Assigned task. Start to finish, the listing must be rewritten exactly.

Task data.
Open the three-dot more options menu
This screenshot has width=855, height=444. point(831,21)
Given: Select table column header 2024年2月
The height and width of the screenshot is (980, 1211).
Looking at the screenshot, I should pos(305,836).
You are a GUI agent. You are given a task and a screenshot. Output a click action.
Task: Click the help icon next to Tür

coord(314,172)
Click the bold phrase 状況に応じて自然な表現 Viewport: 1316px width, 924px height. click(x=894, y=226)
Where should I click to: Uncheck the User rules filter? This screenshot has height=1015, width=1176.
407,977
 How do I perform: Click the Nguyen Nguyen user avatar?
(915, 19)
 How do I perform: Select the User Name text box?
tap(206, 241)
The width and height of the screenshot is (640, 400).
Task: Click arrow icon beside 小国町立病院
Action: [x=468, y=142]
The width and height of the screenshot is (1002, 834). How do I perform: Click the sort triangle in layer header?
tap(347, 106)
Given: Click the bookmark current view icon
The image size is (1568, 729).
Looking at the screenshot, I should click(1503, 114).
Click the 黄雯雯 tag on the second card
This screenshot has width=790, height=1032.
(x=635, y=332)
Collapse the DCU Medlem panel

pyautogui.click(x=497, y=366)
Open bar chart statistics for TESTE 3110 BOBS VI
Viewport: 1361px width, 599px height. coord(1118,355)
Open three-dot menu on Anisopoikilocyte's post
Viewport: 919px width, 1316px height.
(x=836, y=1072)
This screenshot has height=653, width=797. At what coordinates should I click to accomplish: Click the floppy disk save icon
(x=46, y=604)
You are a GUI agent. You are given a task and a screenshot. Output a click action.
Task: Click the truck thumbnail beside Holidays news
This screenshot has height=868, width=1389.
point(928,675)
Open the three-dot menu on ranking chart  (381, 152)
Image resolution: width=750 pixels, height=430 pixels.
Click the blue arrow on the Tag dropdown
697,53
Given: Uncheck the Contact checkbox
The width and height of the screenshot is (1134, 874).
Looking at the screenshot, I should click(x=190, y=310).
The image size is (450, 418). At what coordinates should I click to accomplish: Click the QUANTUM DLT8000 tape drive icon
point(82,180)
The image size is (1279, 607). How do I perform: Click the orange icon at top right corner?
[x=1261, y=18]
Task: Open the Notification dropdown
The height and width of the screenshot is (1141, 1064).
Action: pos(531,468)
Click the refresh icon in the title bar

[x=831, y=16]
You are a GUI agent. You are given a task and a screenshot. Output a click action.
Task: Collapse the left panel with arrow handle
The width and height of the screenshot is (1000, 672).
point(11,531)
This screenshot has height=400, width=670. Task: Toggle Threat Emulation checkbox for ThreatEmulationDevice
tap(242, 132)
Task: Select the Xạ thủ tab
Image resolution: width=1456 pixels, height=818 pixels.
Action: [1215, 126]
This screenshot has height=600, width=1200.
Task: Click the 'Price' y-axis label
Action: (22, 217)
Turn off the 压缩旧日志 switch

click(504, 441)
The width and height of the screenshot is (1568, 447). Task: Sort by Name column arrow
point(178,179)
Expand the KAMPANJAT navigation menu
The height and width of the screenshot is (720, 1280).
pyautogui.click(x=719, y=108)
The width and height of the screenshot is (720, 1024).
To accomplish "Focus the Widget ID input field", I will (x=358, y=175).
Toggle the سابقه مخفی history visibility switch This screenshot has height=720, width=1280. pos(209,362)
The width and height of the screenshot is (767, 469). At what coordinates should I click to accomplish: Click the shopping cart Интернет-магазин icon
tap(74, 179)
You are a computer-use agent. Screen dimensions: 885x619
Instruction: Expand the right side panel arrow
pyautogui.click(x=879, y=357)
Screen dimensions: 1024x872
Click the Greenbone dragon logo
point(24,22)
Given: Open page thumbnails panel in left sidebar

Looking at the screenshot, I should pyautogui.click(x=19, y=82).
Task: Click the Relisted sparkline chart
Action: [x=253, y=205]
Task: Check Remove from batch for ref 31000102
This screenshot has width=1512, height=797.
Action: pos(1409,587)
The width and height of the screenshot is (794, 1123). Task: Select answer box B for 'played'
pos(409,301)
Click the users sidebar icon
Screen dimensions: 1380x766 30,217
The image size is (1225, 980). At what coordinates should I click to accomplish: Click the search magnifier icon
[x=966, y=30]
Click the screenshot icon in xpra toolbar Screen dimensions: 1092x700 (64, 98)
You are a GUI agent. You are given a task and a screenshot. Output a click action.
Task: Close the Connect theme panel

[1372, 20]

Your response.
Open the three-dot more options menu
This screenshot has width=855, height=444. point(831,21)
Given: Select table column header 2024年2月
The height and width of the screenshot is (980, 1211).
Looking at the screenshot, I should pos(305,836).
You are a GUI agent. You are given a task and a screenshot. Output a click action.
Task: Click the help icon next to Tür

coord(314,172)
Click the bold phrase 状況に応じて自然な表現 Viewport: 1316px width, 924px height. click(x=894, y=226)
Where should I click to: Uncheck the User rules filter? This screenshot has height=1015, width=1176.
407,977
 How do I perform: Click the Nguyen Nguyen user avatar?
(915, 19)
 How do I perform: Select the User Name text box?
tap(206, 241)
The width and height of the screenshot is (640, 400).
Task: Click arrow icon beside 小国町立病院
Action: [x=468, y=142]
The width and height of the screenshot is (1002, 834). How do I perform: Click the sort triangle in layer header?
tap(347, 106)
Given: Click the bookmark current view icon
The image size is (1568, 729).
Looking at the screenshot, I should click(1503, 114).
Click the 黄雯雯 tag on the second card
This screenshot has width=790, height=1032.
(x=635, y=332)
Collapse the DCU Medlem panel

pyautogui.click(x=497, y=366)
Open bar chart statistics for TESTE 3110 BOBS VI
Viewport: 1361px width, 599px height. coord(1118,355)
Open three-dot menu on Anisopoikilocyte's post
Viewport: 919px width, 1316px height.
(x=836, y=1072)
This screenshot has height=653, width=797. At what coordinates should I click to accomplish: Click the floppy disk save icon
(x=46, y=604)
You are a GUI agent. You are given a task and a screenshot. Output a click action.
Task: Click the truck thumbnail beside Holidays news
This screenshot has height=868, width=1389.
point(928,675)
Open the three-dot menu on ranking chart  (381, 152)
Image resolution: width=750 pixels, height=430 pixels.
Click the blue arrow on the Tag dropdown
697,53
Given: Uncheck the Contact checkbox
The width and height of the screenshot is (1134, 874).
Looking at the screenshot, I should click(x=190, y=310).
The image size is (450, 418). At what coordinates should I click to accomplish: Click the QUANTUM DLT8000 tape drive icon
point(82,180)
The image size is (1279, 607). How do I perform: Click the orange icon at top right corner?
[x=1261, y=18]
Task: Open the Notification dropdown
The height and width of the screenshot is (1141, 1064).
Action: pos(531,468)
Click the refresh icon in the title bar

[x=831, y=16]
You are a GUI agent. You are given a task and a screenshot. Output a click action.
Task: Collapse the left panel with arrow handle
The width and height of the screenshot is (1000, 672).
point(11,531)
This screenshot has height=400, width=670. Task: Toggle Threat Emulation checkbox for ThreatEmulationDevice
tap(242, 132)
Task: Select the Xạ thủ tab
Image resolution: width=1456 pixels, height=818 pixels.
Action: [1215, 126]
This screenshot has height=600, width=1200.
Task: Click the 'Price' y-axis label
Action: (22, 217)
Turn off the 压缩旧日志 switch

click(504, 441)
The width and height of the screenshot is (1568, 447). Task: Sort by Name column arrow
point(178,179)
Expand the KAMPANJAT navigation menu
The height and width of the screenshot is (720, 1280).
pyautogui.click(x=719, y=108)
The width and height of the screenshot is (720, 1024).
To accomplish "Focus the Widget ID input field", I will (x=358, y=175).
Toggle the سابقه مخفی history visibility switch This screenshot has height=720, width=1280. pos(209,362)
The width and height of the screenshot is (767, 469). At what coordinates should I click to accomplish: Click the shopping cart Интернет-магазин icon
tap(74, 179)
You are a computer-use agent. Screen dimensions: 885x619
Instruction: Expand the right side panel arrow
pyautogui.click(x=879, y=357)
Screen dimensions: 1024x872
Click the Greenbone dragon logo
point(24,22)
Given: Open page thumbnails panel in left sidebar

Looking at the screenshot, I should pyautogui.click(x=19, y=82).
Task: Click the Relisted sparkline chart
Action: [x=253, y=205]
Task: Check Remove from batch for ref 31000102
This screenshot has width=1512, height=797.
Action: pos(1409,587)
The width and height of the screenshot is (794, 1123). Task: Select answer box B for 'played'
pos(409,301)
Click the users sidebar icon
Screen dimensions: 1380x766 30,217
The image size is (1225, 980). At what coordinates should I click to accomplish: Click the search magnifier icon
[x=966, y=30]
Click the screenshot icon in xpra toolbar Screen dimensions: 1092x700 (64, 98)
You are a GUI agent. You are given a task and a screenshot. Output a click action.
Task: Close the Connect theme panel

[1372, 20]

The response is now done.